If it's intermittent my initial guess (without looking at the guitar) would be a technique issue.


----------



## jbealsmusic (Feb 12, 2014)

thsc said:


> My acoustic guitar's B string sometimes buzzes when I strum. I looked to see if the action is too low in which case the string might be touching close to the next fret, but that wasn't the case. It also doesn't buzz at all times or when I use a single finger tip to play that string. However, when I play chords it tends to buzz quite a bit and I noticed that it doesn't have anything to do with my finger being too far outside the fret either. Mainly I can hear the buzzing near the bridge. I'm wondering if this is a common issue or if this is something anyone else has encountered before? It's only the B string that buzzes for some reason. It's my first acoustic guitar, so I'm not really sure what's wrong.


If it happens mainly when you play chords, it is most likely a technique issue. Can you re-create the buzzing by playing any other strings/frets? Does it buzz when you play the string openly, without your left hand on the guitar?

Aside from technique, one possible simple explanation is that occasionally the ball end of a string can rest loosely under the bridge pin which will allow it to vibrate when certain frequencies resonate in the guitar. Take it in and get it looked at, or at least, get it re-strung. If you want to try it yourself, you can. It is simple to figure out yourself using your intuition, books, or the internet. But it is also easy to do it "wrong" without knowing. I always recommend asking a tech to show you how to change the strings.

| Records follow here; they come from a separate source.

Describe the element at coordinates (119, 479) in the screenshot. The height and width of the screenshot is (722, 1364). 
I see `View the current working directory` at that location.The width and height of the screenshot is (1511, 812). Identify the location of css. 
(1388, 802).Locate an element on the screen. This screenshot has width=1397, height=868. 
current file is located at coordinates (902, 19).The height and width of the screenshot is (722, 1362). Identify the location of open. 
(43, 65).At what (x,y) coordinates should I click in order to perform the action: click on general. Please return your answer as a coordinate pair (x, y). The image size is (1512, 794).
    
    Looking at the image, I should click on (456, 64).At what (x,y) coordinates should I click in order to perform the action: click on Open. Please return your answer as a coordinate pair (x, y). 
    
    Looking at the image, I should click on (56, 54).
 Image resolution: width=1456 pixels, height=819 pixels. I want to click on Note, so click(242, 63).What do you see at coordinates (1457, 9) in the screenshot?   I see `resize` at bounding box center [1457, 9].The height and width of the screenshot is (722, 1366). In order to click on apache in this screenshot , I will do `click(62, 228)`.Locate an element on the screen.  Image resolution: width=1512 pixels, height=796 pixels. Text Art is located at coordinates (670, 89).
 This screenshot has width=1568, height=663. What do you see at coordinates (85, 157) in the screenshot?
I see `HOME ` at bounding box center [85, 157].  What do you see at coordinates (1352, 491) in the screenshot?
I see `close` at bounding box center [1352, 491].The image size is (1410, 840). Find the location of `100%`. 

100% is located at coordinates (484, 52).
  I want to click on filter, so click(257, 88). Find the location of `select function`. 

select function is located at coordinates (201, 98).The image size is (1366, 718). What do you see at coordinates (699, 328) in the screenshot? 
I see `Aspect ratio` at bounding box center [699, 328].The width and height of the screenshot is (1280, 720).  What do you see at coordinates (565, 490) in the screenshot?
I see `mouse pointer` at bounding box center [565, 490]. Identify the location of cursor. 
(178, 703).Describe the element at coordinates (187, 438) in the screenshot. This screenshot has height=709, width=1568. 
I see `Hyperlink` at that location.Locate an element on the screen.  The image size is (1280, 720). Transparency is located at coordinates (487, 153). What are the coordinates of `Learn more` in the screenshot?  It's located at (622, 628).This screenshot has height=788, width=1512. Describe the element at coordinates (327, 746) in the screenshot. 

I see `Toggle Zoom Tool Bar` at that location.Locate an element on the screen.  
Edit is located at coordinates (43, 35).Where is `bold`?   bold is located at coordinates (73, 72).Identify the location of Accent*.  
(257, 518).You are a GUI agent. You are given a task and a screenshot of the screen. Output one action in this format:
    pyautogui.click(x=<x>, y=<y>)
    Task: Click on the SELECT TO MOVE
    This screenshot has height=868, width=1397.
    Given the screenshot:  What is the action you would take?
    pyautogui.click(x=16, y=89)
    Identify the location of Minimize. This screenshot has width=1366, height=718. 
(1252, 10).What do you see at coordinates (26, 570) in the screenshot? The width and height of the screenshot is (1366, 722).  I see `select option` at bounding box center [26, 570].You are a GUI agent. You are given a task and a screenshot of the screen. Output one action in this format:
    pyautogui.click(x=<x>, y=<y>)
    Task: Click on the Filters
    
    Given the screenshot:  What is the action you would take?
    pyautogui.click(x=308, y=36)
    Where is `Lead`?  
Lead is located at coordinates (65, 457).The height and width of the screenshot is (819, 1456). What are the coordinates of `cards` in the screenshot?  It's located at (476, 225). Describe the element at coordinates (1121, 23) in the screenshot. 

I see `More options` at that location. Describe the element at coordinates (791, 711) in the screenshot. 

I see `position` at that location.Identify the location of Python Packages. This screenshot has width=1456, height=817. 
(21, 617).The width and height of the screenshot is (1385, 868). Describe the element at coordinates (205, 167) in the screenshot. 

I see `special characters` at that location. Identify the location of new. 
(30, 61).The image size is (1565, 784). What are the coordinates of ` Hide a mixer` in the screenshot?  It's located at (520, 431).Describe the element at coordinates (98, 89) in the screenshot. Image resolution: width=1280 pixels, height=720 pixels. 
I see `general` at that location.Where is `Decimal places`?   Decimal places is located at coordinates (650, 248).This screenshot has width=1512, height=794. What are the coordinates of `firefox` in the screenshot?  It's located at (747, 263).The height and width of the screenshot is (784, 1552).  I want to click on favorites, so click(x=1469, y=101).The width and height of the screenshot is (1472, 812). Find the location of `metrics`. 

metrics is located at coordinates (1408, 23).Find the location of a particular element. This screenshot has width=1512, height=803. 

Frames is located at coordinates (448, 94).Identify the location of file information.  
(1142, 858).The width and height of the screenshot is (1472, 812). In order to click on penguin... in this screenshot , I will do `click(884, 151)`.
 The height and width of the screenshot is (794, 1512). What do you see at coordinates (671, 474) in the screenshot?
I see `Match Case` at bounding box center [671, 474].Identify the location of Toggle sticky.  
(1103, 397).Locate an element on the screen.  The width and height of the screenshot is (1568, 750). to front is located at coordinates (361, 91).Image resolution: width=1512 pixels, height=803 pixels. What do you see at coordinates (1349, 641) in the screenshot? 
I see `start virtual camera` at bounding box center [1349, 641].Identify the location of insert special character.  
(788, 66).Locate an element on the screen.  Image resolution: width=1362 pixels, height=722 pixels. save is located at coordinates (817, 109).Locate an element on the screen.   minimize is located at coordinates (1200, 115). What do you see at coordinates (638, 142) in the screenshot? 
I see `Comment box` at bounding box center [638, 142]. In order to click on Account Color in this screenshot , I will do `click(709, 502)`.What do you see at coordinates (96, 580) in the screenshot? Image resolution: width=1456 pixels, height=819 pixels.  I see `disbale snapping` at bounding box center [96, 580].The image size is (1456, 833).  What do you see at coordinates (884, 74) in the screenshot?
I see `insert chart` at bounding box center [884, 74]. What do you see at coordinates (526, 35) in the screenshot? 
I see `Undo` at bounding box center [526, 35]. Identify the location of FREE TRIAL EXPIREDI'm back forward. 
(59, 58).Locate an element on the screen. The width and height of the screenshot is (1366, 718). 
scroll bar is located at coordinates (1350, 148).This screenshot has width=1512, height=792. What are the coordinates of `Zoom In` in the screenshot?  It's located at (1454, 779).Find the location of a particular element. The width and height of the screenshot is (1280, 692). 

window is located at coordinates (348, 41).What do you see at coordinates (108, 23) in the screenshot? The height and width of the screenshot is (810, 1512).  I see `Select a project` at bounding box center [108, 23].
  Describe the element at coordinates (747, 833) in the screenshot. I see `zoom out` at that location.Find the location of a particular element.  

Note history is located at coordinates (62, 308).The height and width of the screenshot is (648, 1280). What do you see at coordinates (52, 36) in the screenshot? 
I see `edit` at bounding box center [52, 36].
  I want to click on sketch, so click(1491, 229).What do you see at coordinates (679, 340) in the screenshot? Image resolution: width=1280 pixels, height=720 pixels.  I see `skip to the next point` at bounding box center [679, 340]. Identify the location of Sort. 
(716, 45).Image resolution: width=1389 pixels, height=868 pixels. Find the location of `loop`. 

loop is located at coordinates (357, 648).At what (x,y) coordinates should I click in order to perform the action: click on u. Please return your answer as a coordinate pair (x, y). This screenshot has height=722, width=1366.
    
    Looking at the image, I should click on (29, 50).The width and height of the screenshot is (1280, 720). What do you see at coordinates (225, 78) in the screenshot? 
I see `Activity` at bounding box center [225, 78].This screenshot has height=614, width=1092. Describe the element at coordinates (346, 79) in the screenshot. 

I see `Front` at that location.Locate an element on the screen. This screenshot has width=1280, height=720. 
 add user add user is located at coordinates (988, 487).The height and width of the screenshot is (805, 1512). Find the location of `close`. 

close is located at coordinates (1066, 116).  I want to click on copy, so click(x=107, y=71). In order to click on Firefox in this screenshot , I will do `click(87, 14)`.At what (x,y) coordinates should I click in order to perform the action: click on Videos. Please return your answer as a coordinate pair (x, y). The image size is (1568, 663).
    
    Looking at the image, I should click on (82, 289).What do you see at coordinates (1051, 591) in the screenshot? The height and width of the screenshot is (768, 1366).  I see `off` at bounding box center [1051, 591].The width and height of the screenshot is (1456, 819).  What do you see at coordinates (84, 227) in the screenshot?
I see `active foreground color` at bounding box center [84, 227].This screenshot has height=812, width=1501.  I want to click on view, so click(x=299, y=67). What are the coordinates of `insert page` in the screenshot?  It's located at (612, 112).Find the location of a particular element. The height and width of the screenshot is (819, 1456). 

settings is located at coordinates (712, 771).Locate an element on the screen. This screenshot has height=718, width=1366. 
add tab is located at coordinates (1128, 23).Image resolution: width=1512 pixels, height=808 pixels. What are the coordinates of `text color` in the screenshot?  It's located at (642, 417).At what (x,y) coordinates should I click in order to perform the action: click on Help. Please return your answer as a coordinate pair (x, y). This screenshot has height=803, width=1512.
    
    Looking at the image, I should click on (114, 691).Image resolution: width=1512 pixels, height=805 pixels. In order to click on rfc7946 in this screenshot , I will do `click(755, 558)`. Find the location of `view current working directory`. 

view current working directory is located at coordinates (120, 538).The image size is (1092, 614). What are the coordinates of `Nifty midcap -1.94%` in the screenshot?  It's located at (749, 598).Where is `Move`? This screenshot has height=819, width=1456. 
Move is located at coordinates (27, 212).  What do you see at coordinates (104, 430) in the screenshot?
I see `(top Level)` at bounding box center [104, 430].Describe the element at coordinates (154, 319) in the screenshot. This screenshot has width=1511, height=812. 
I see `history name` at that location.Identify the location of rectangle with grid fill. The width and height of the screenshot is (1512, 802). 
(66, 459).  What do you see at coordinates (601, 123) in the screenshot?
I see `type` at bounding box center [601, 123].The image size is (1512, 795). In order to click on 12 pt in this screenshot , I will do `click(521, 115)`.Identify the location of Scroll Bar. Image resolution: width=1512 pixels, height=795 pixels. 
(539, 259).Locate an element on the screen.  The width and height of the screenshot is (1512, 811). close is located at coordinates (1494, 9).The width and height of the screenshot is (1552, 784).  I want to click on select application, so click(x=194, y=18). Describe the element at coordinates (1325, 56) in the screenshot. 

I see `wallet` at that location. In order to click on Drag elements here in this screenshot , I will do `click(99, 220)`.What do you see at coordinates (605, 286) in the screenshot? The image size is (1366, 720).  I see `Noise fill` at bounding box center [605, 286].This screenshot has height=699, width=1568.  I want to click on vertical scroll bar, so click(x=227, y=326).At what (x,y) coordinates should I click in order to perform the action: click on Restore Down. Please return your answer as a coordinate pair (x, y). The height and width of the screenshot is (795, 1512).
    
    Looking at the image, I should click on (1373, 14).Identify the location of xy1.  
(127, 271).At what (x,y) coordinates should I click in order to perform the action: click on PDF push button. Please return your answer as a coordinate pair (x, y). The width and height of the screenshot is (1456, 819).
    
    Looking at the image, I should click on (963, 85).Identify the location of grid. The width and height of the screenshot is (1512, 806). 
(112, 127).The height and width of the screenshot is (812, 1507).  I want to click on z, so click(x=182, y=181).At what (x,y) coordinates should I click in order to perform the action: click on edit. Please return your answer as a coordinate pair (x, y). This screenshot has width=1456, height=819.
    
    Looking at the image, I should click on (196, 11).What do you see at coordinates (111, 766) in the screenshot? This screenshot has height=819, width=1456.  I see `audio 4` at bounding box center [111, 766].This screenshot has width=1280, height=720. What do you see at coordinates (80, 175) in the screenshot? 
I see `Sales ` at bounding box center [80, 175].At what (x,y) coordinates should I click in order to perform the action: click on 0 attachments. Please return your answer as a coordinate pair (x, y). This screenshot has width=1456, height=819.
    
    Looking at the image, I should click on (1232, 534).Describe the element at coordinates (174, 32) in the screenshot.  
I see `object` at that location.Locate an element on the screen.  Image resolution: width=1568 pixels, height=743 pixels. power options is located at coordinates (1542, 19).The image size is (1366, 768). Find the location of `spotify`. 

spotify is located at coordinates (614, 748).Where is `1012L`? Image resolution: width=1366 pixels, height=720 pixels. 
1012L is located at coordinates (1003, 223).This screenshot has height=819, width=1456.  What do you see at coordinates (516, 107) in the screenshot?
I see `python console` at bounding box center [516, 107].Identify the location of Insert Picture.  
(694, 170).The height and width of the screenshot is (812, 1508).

Instructions if you want to do it yourself: Loosen/remove the B-string and remove the bridge pin. Make sure there is no damage to the hole or to the pin itself. Put the ball-end back in the hole and put the bridge pin back in, give the string a good tug while holding down the pin to tighten the ball-end to the inside of the guitar. Try not to kink the string when you pull. Then, re-attach/wind/tune the string up and see if it is still buzzing. If not, yay! You solved the problem. If it is, don't give up hope yet. Just because it buzzes when you play the B string, that doesn't mean the B-string is the culprit. It may be that playing the B-string just happens to hit the frequency that causes the "other" ball end to vibrate. Do the same thing with all the rest of the strings until it goes away.

If that doesn't work, go back to plan A. Take it in and have it looked at. The above is just one possibility among many.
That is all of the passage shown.